= Sean Woods (racehorse trainer) =

British racehorse trainer

Sean Woods (born 2 July 1965) is a racehorse trainer based in Newmarket.

Woods was born into a racing dynasty in Bangalore. His father, Barney Woods, was a jockey and trainer and his mother, Jessica Fownes, was the daughter of trainer Eric Fownes. Brothers Dwayne and Wendyll, who run the family stud at Newmarket, are also former jockeys. Woods is married to Lucy Hide, who is the daughter of trainer Tony Hide and the niece of jockey Edward Hide.

Before becoming a trainer, Woods was a National Hunt jockey and rode over 80 winners. When he was twenty-six, he bought La Grange stables in Newmarket and trained there for ten years. He saddled his first Group race winner in 1996, when the grey Mistle Cat, ridden by the trainer's brother Wendyll, landed the Prix du Palais-Royal at Longchamp in Paris. Later that season, Mistle Cat won the Premio Vittorio di Capua, at that time a Group 1 race, at the San Siro Racecourse in Milan. In 2000, Atlantis Prince, ridden by Frankie Dettori won the Group 2 Royal Lodge Stakes at Newmarket. Woods saddled over 250 winners in the eleven seasons he trained at La Grange stables.

In 2002, Woods left Newmarket to train in Hong Kong. He saddled 279 winners in Hong Kong, with total prize money of about £43 million. The Hong Kong Jockey Club failed to renew Woods' training licence in 2016, after he had had three seasons with poor results, which he put down to having been moved from stables at Sha Tin Racecourse to inferior facilities at the Olympic Stables.

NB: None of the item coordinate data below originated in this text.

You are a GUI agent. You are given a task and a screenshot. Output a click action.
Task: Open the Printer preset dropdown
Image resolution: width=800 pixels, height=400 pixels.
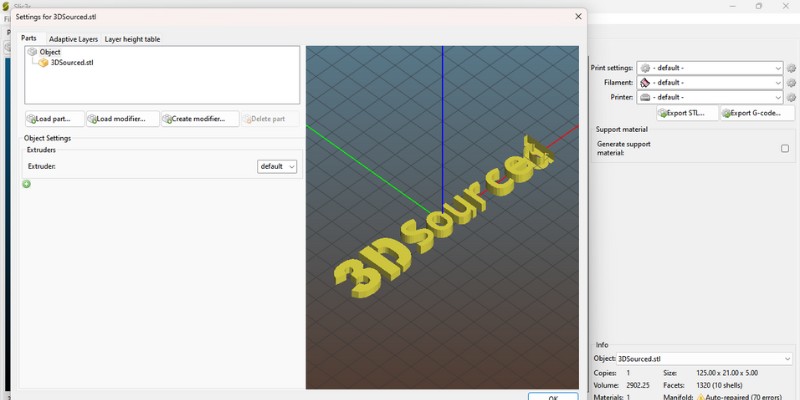pos(710,98)
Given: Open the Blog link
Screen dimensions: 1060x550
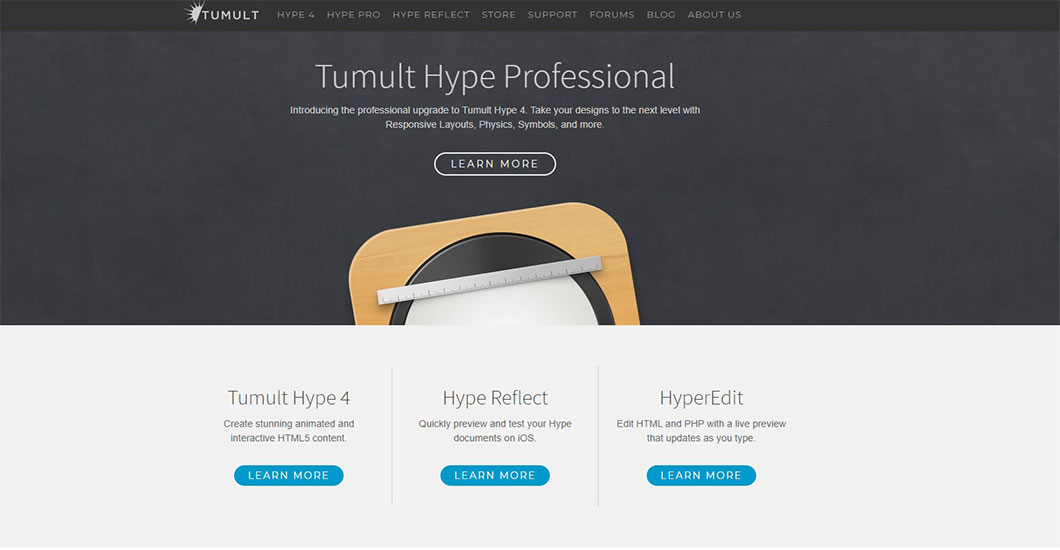Looking at the screenshot, I should pos(661,15).
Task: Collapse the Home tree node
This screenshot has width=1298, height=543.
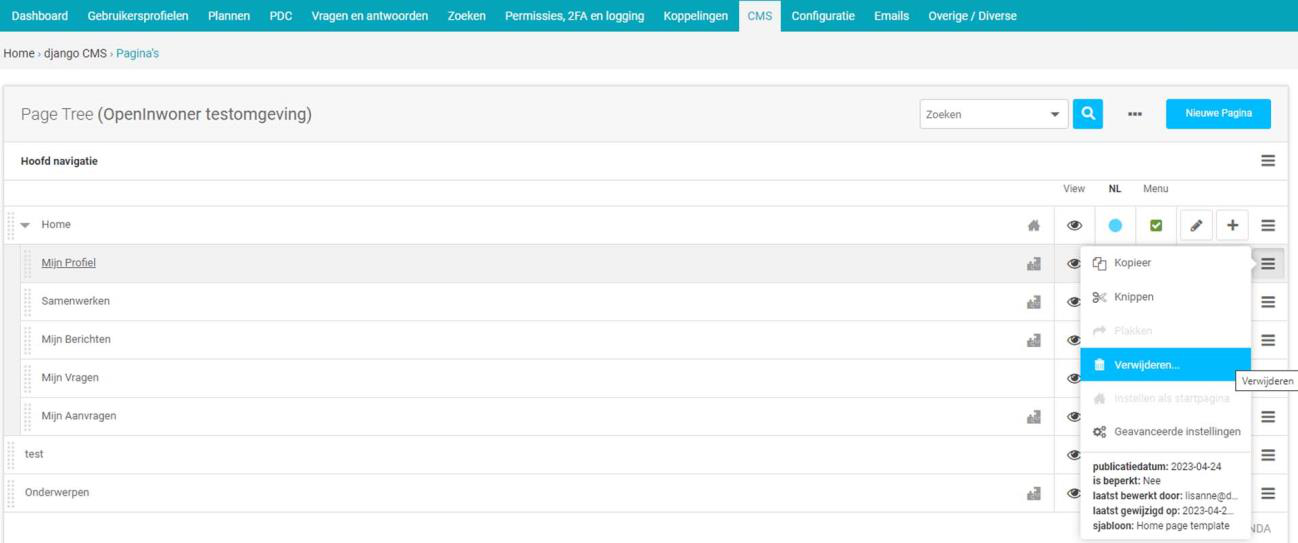Action: point(26,226)
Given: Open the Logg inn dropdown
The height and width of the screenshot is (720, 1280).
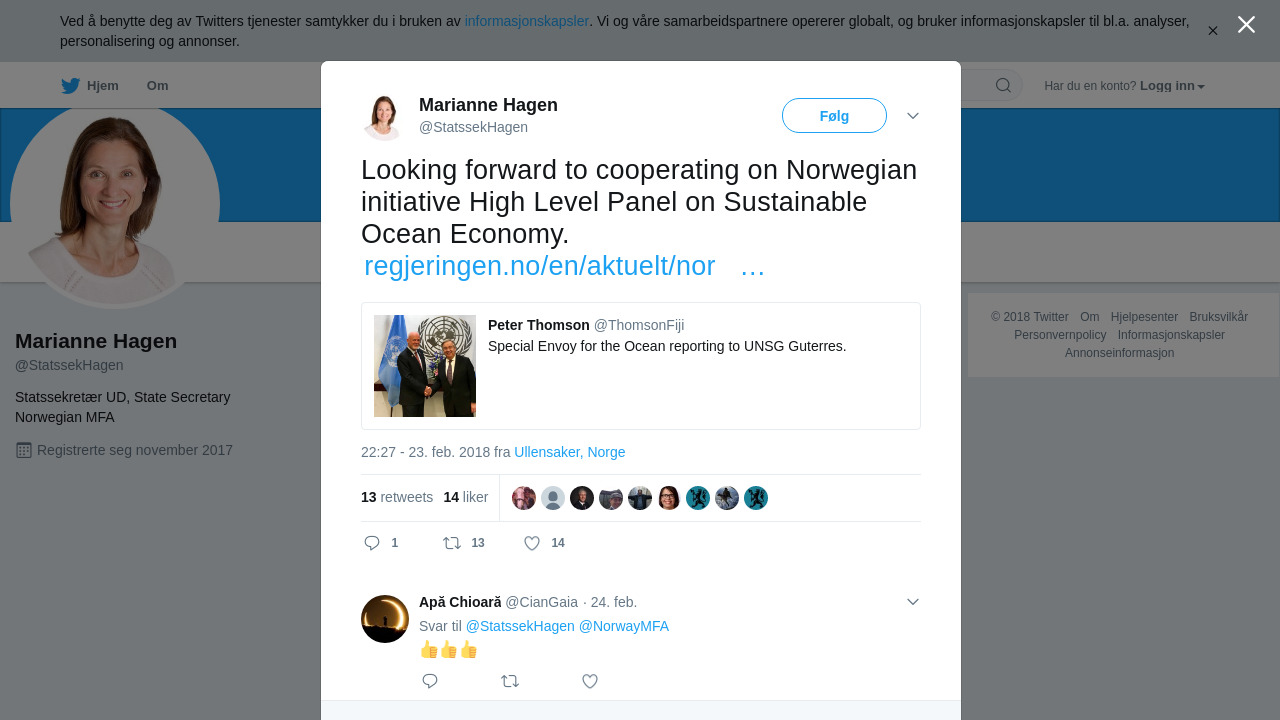Looking at the screenshot, I should pyautogui.click(x=1172, y=86).
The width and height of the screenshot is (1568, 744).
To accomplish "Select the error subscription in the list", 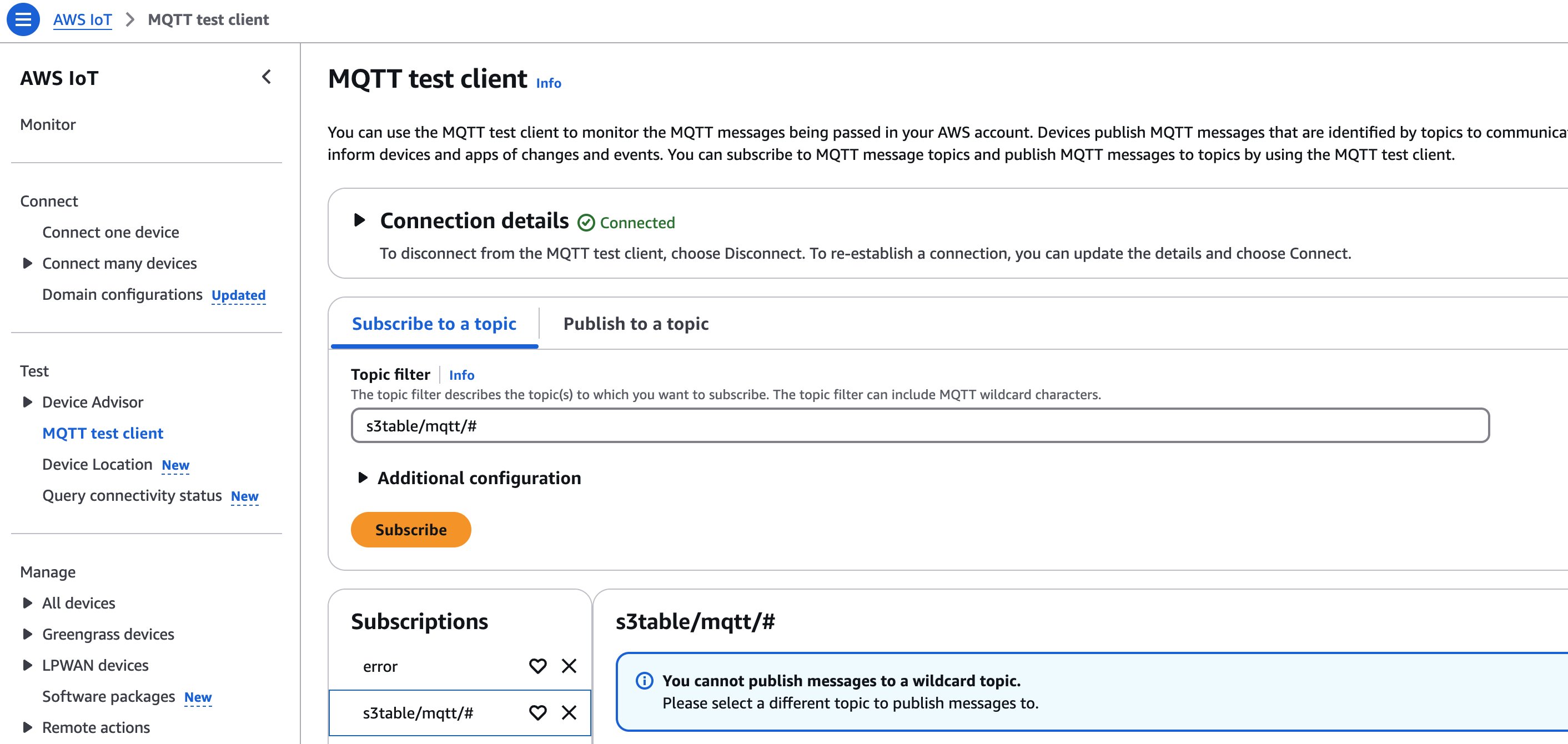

Woods returned to training in Newmarket in 2021, having bought the Shalfleet stables from retired trainer Jeremy Noseda in 2020. In his first season back in Newmarket he had eleven winners. The following year he saddled thirty-three winners, including Princess Shabnam, winner of the Listed Flying Fillies' Stakes at Pontefract under Nicola Currie.